Have you ever thought, how do facebook, instagram, twitter and other platforms store your account data and make it available to you whenever required?

well, if you think they store data in a huge hard disk then, you are wrong my friend. There are so many things that happens behind the screen.

First, let’s see some facts about data:

A data center normally holds petabytes to exabytes of data. Google currently processes over 20 petabytes of data per day through an average of 100,000 MapReduce jobs spread across its massive computing clusters.

1 petabyte = 1000000 gigabytes

Facebook generates 4 petabytes of data per day — that’s a million gigabytes. All that data is stored in what is known as the Hive, which contains about 300 petabytes of data.

Every day, 306.4 billion emails are sent, and 5 million Tweets are made.

95 million photos and videos are shared every day on Instagram.

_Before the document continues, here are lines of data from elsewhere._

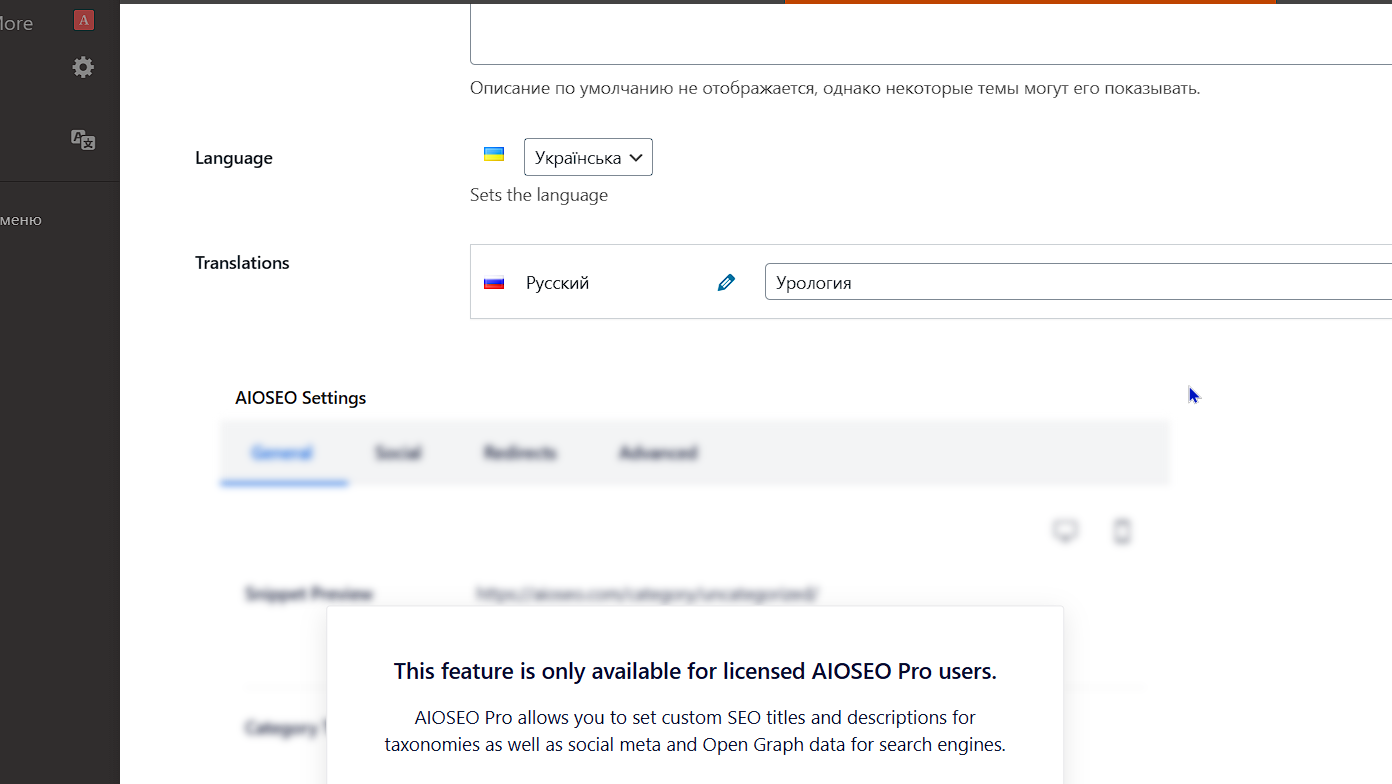Click the Русский language label
The image size is (1392, 784).
pyautogui.click(x=557, y=283)
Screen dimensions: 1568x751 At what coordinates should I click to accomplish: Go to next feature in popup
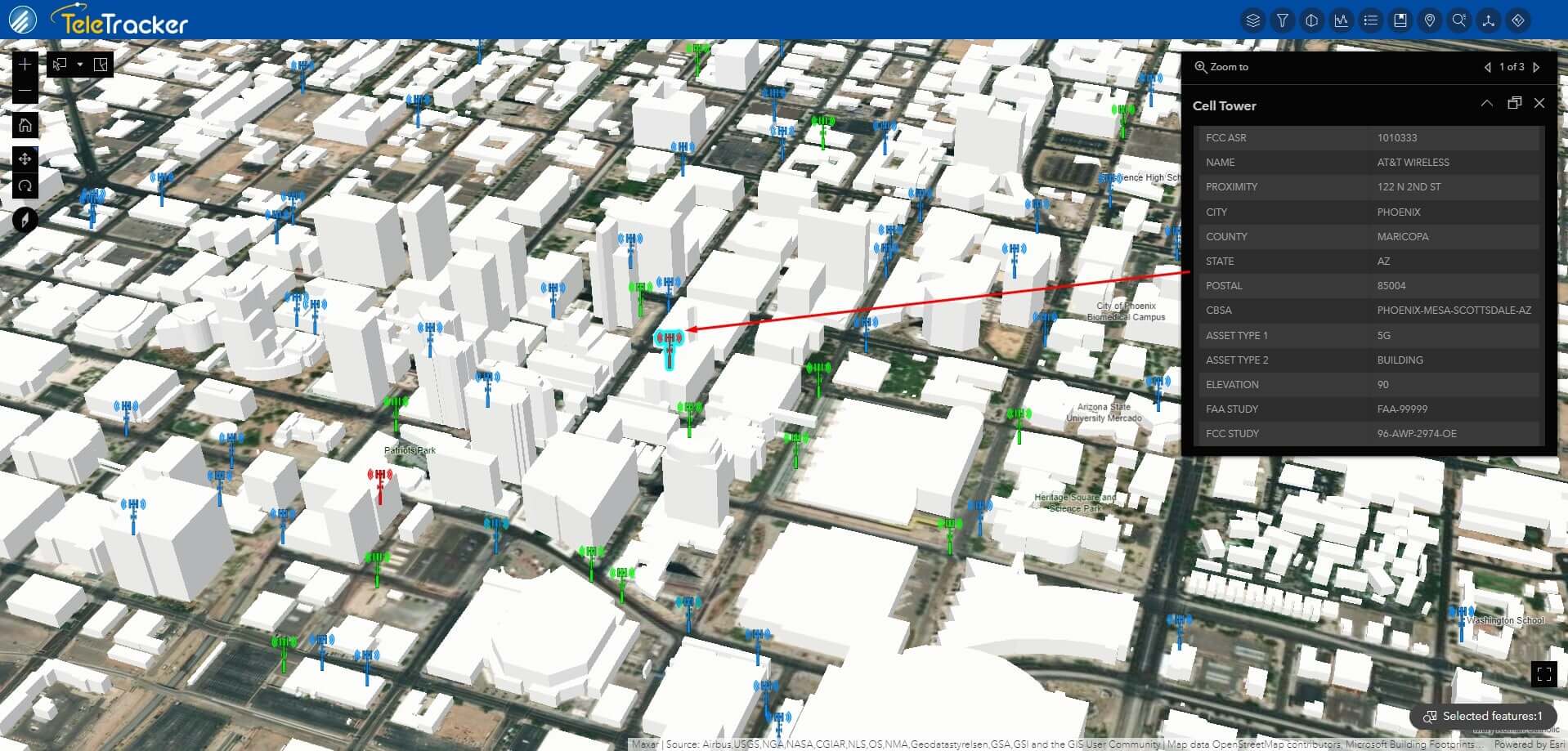click(1536, 67)
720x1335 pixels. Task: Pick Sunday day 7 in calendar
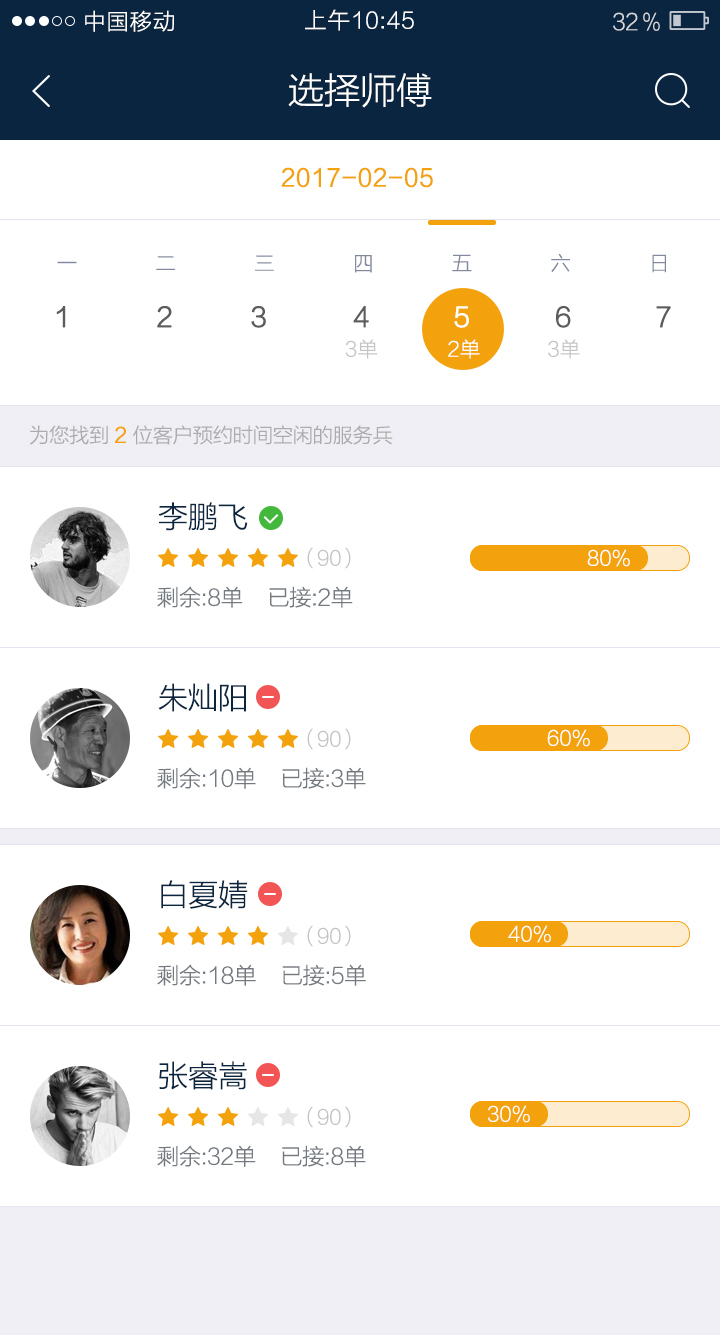[x=662, y=318]
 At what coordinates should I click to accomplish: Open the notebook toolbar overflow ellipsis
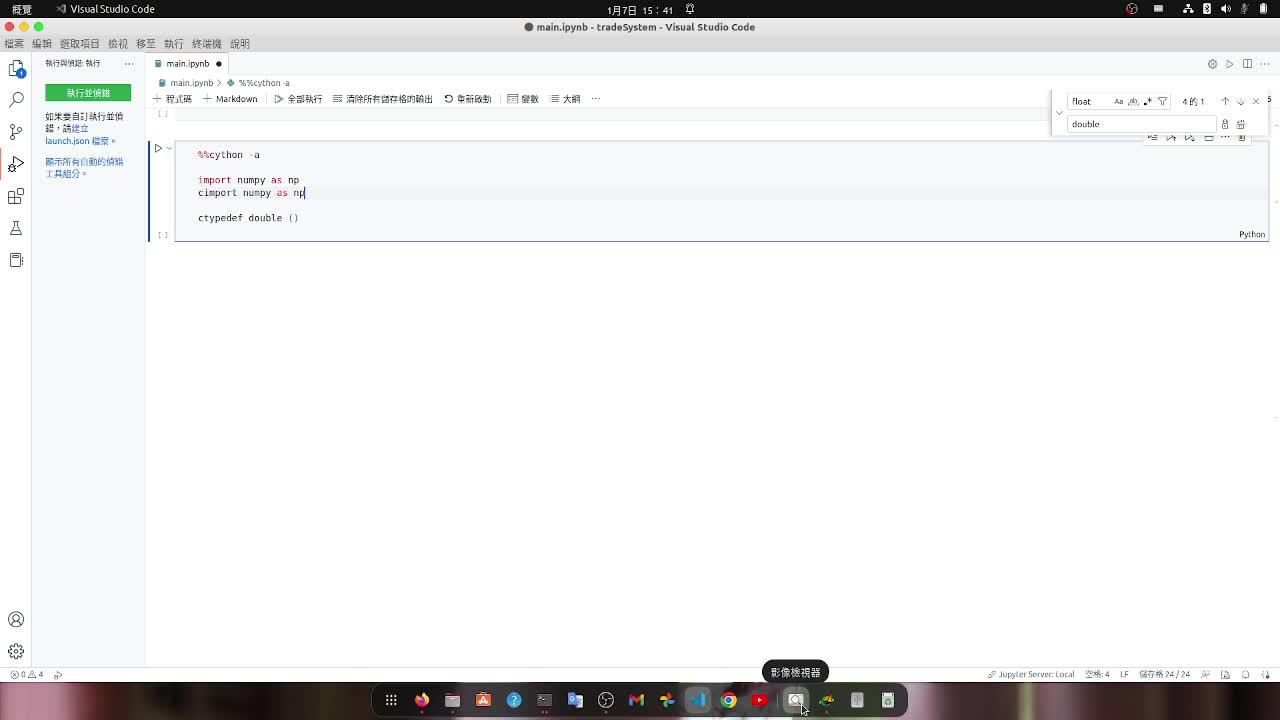click(x=595, y=99)
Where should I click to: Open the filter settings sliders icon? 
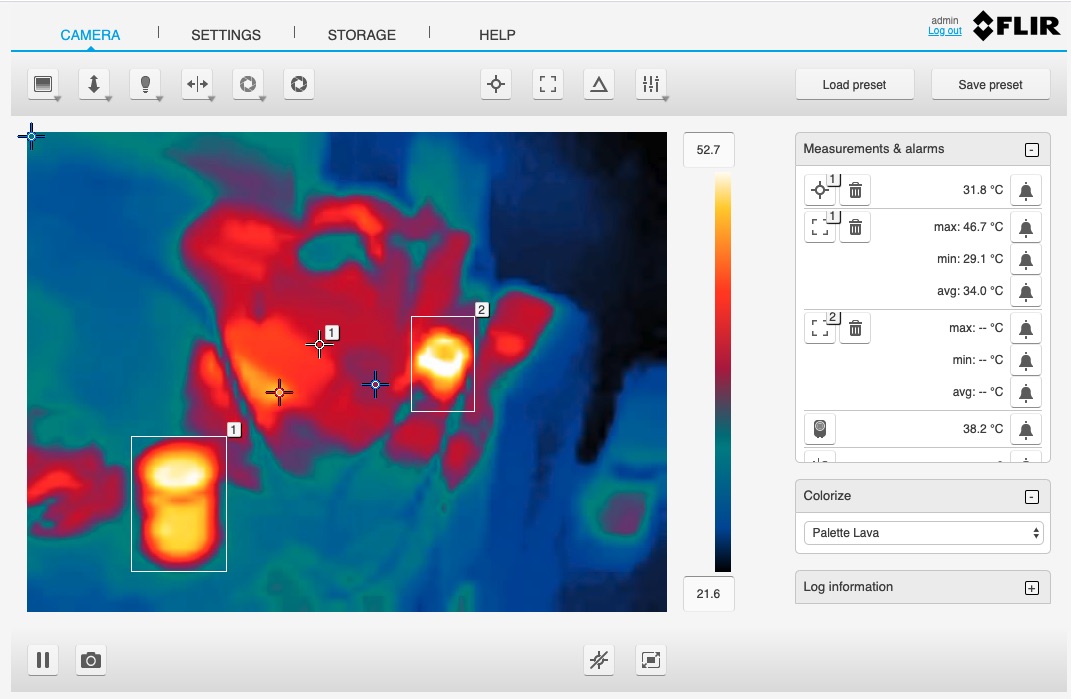[651, 84]
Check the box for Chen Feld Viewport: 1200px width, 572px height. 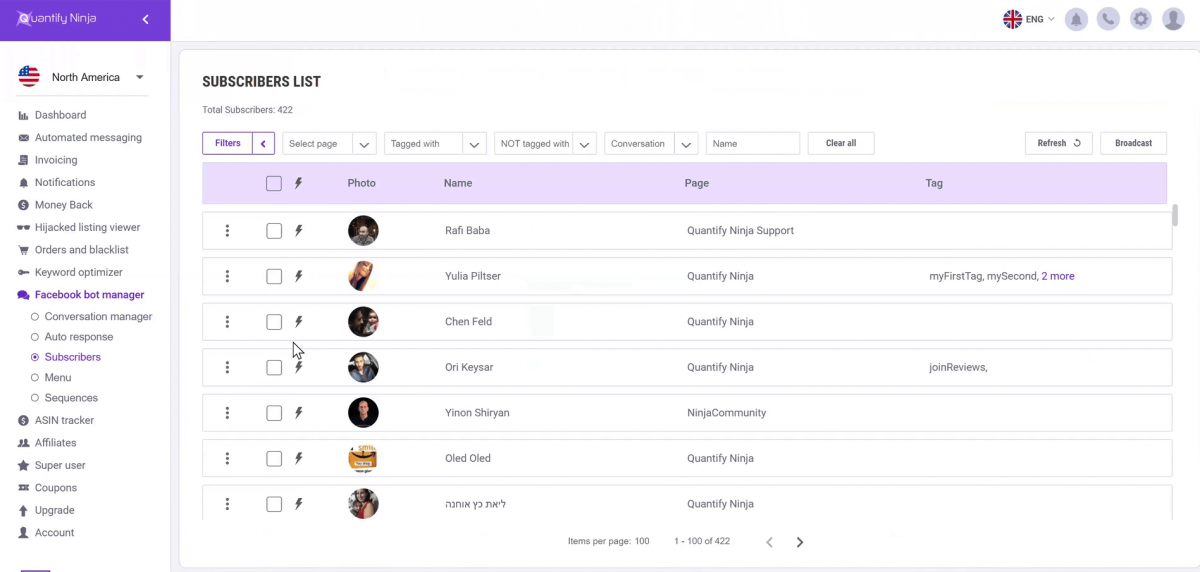[274, 322]
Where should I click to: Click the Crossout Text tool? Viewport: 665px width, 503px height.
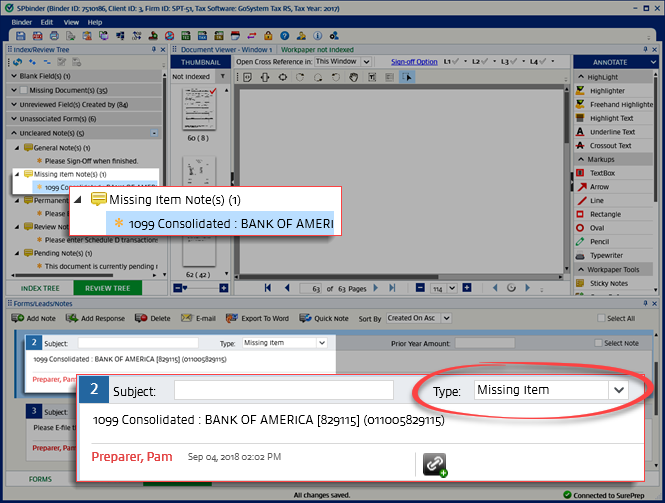(x=611, y=145)
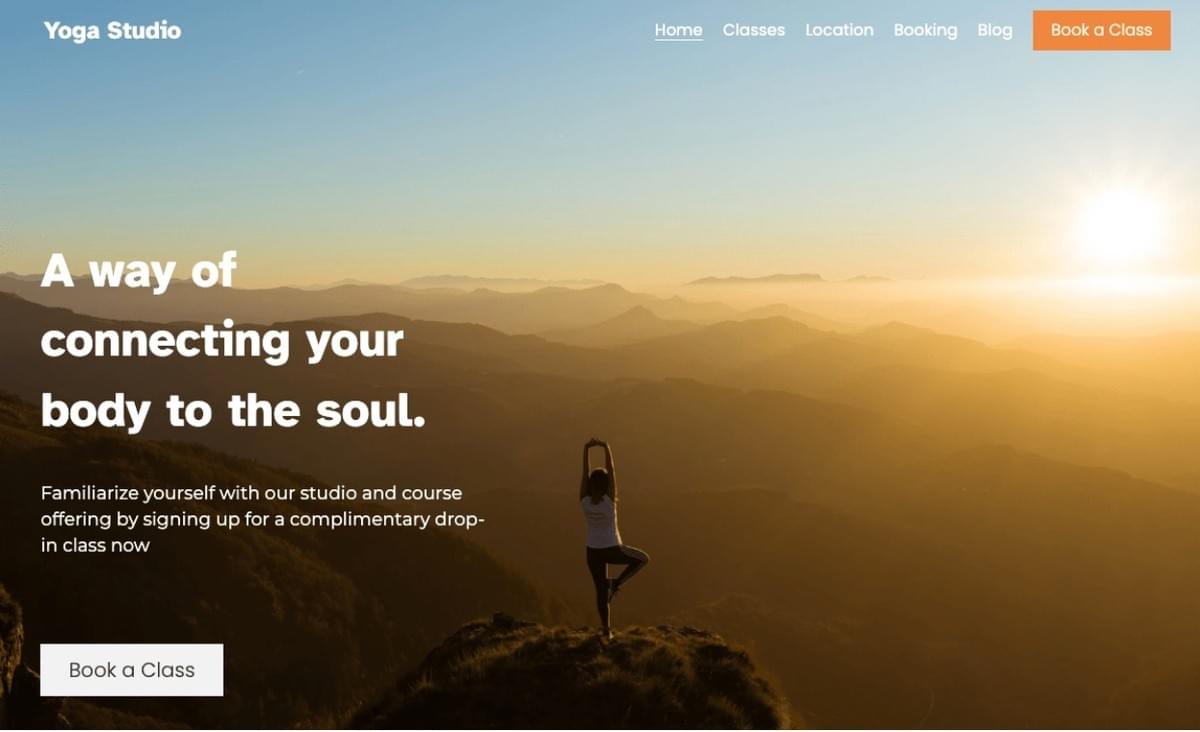Viewport: 1200px width, 732px height.
Task: Click the orange Book a Class button
Action: [1101, 30]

By the end of 2020, 44 zettabytes will make up the entire digital universe.

So, how do these companies manage such a huge volume of data?

What is Big Data?

According to wikipedia,

Big data is a field that treats ways to analyze, systematically extract information from, or otherwise deal with data sets that are too large or complex to be dealt with by traditional data-processing application software.

Big Data is not actually a technology, but it is a problem that we face in today’s world. Its related to how we manage such a huge amount of data.

Three Sub-problems in Big Data:

  1. Volume : The quantity of generated and stored data. The size of the data determines the value and potential insight, and whether it can be considered big data or not.
  2. Velocity : The speed at which the data is generated and processed to meet the demands and challenges that lie in the path of growth and development.
  3. Variety : The type and nature of the data. The earlier technologies like RDBMSs were capable to handle structured data efficiently and effectively. However, the change in type and nature from structured to semi-structured or unstructured challenged the existing tools and technologies.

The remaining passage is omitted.